Furthermore, the inability to compartmentalize between an individual's work
and their beliefs creates lots of practical problems. When one writes code,
they are subject to the guidelines of the project and represent themselves
purely from their role as programmer. What they do outside this is not in the
scope of the project.

Discounting an entire software project because one of the contributors outside
their duties as a project member said some unsavory things, is outright
idiotic. The relevant things here are whether they're good maintainers (and
_not_ good people, that's irrelevant) in addition to the technical qualities
of the software itself.

(By the way, I love how the question about working with a child molester used
a gendered pronoun.)

------
Nadya
_> I am a white male in my 20s in the tech industry. I support LGBT, people of
color, and women. You sensed a “but” there?_

Mark 1 against the author. The presumption that I would sense a "but" there
makes you an asshole. Quit projecting onto other people. Beyond that, what
"but" would there even be? I can't even imagine a "...but" statement that
would connect in a sensible manner to the previous statements. But what? But
you don't like icecream!? What exception is a person who "sensed a but" there
supposed to expect?

 _> As I waded through that trainwreck of thread (I don't recommend actually
reading this, you will end up a worse person for it) a few thoughts struck
me:_

Mark 2 for the author being an asshole. The presumption that you are
absolutely right with no ability to be wrong - so people should simply take
you at your all-knowing word instead of investigate for themselves. A
respectable person would say "Take a look, make your own conclusions. All the
evidence is right there in front of you." while an asshole would say "judge
them how I judge them because I'm right, don't bother looking."
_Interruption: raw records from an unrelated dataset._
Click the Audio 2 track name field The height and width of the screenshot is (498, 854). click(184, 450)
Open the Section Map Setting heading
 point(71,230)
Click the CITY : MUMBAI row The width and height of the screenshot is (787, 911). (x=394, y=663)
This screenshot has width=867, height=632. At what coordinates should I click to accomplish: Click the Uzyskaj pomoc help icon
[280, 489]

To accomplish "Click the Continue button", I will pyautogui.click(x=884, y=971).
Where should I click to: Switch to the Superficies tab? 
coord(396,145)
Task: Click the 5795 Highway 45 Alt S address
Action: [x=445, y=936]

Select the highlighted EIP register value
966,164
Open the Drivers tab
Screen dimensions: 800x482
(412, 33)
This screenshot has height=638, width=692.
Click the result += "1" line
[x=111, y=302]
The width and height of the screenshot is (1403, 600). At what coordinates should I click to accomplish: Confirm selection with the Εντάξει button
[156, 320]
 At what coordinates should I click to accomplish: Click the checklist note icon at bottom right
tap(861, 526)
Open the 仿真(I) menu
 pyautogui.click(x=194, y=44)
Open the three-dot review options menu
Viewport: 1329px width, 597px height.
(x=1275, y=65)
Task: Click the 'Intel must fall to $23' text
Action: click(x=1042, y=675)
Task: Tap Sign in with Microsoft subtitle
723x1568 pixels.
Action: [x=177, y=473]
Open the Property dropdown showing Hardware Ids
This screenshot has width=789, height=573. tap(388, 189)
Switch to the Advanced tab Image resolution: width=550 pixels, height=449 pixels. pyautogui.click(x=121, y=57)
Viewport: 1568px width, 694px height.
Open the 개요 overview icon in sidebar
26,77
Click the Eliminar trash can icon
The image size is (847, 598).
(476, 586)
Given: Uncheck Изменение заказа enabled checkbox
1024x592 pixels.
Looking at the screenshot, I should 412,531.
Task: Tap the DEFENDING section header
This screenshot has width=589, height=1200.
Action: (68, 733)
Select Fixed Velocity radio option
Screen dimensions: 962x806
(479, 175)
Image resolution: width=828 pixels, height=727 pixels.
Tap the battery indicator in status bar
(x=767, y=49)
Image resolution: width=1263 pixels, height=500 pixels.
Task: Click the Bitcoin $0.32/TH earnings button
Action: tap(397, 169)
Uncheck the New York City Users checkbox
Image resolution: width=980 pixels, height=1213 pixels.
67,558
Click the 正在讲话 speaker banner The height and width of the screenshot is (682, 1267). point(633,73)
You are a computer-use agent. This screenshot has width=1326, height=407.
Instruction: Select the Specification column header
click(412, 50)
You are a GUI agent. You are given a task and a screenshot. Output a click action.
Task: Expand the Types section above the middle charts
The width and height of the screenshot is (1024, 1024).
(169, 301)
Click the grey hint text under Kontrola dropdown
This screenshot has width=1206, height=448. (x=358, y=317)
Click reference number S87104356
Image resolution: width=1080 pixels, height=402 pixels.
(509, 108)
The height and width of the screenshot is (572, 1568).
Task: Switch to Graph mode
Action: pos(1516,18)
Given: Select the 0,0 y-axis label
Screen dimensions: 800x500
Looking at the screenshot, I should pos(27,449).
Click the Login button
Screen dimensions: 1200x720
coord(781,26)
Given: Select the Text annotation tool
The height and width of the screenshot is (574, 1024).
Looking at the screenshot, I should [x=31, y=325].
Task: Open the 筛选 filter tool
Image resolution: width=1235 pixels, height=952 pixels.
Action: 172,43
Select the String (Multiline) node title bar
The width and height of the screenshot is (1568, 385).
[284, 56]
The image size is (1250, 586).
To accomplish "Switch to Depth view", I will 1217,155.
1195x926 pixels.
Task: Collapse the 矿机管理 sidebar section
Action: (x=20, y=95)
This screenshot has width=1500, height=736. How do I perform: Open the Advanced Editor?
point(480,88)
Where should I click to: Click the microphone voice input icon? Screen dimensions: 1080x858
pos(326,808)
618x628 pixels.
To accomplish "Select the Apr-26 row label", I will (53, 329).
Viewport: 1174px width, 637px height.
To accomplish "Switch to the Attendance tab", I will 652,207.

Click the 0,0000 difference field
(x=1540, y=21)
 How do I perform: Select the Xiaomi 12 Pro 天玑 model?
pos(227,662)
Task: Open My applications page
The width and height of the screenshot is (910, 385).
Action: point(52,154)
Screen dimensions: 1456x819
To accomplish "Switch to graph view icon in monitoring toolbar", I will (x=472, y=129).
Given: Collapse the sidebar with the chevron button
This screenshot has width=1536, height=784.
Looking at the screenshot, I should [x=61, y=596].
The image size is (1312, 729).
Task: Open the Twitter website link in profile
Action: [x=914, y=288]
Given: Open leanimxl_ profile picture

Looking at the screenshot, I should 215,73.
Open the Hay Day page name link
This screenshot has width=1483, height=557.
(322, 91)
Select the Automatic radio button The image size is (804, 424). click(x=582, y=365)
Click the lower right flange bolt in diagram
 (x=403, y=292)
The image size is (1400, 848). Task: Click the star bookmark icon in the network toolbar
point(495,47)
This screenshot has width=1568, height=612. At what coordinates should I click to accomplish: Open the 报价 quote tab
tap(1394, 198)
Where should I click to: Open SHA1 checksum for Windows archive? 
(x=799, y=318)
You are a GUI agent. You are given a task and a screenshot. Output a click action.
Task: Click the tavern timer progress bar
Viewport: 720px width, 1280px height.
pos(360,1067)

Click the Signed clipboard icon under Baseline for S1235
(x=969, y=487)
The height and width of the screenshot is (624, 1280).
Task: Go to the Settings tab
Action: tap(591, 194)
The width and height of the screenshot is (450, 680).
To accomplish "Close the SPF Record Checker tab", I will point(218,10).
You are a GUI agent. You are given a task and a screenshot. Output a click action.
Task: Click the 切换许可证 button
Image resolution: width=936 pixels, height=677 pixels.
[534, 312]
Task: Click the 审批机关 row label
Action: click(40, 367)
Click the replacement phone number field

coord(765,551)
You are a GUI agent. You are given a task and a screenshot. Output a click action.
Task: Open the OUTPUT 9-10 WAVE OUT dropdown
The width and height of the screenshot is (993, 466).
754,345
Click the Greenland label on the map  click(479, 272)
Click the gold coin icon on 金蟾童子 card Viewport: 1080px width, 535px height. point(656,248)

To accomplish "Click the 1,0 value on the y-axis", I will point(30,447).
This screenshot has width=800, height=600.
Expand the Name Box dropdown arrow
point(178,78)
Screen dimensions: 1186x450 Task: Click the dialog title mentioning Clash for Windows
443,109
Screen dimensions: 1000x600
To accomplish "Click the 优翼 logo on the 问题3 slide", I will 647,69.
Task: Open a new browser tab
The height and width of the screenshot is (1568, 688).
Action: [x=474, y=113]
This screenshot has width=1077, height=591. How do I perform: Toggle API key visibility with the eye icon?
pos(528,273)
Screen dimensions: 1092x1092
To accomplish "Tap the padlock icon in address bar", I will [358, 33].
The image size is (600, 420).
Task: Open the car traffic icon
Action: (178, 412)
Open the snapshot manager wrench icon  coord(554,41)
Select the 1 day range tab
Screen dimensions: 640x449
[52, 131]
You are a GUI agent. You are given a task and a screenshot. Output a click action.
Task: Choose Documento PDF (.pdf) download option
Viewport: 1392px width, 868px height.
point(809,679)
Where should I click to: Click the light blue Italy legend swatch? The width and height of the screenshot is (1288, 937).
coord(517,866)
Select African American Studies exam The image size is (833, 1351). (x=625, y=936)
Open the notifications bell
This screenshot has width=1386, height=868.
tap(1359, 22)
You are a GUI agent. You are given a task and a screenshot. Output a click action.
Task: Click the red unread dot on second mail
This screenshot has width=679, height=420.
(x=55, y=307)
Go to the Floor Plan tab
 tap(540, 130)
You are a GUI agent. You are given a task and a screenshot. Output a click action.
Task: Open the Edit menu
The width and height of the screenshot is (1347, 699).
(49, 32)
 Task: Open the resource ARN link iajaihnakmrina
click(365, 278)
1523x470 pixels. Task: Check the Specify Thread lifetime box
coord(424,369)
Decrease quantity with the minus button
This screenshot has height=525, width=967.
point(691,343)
 _> we are seeing this deluded concept of freedom of speech butt heads with
doing what is right._

The consistently loaded terminology to form a bias in the reader is quite
annoying to read.

Free speech means that people have the right to say things you don't agree
with. In the letter of the law, it's merely a guarantee you won't be
imprisoned for anything you say (with very few exceptions related to national
security and local jurisdictions against hate speech and threats against
another person). Regardless, when most people say freedom of speech they
_actually_ mean freedom of expression. Typically as defined by Article 19 of
the ICCPR [0]. That includes opinions that the author might find distasteful.

 _> nor does it mean that anyone has to give you a platform from which you can
spout your hate_

Twitter is a public platform where anyone can spout their hate until Twitter
decides to close their account. As a public platform, people are free to
publicly criticize anyone using it as a platform. What the author should mean
to say is that nobody is required to give the person an _audience_.

Personally, I agree with @meh - with the exception of working with a child
molester. Knowledge of a crime and not reporting it would get me in trouble
with the law. Furthermore, let's make this example a bit less hyperbolic and
more realistic.

"Would you accept code and work with someone you know is a 3rd wave feminist?"

The answer is, of course, yes. While I don't agree with a majority of their
views for various reasons - that doesn't matter. If their code is up to
scratch and they are contributing to the project, their personal beliefs _do
not matter_.

In a hyperbolic statement:

"Would you accept code and work with someone you know drinks alcohol?"

Well I'd be shit out of luck if I didn't. Nearly every single programmer I
know drinks. I'm as rare as naturally occurring astatine. Luckily I'm able to
put these sorts of differences behind me, because in the context of coding,
they are unimportant. If I were running for President and my selected Vice was
a self-declared Communist, these belief differences might matter a bit more.

[0]
[http://www.un.org/en/documents/udhr/](http://www.un.org/en/documents/udhr/)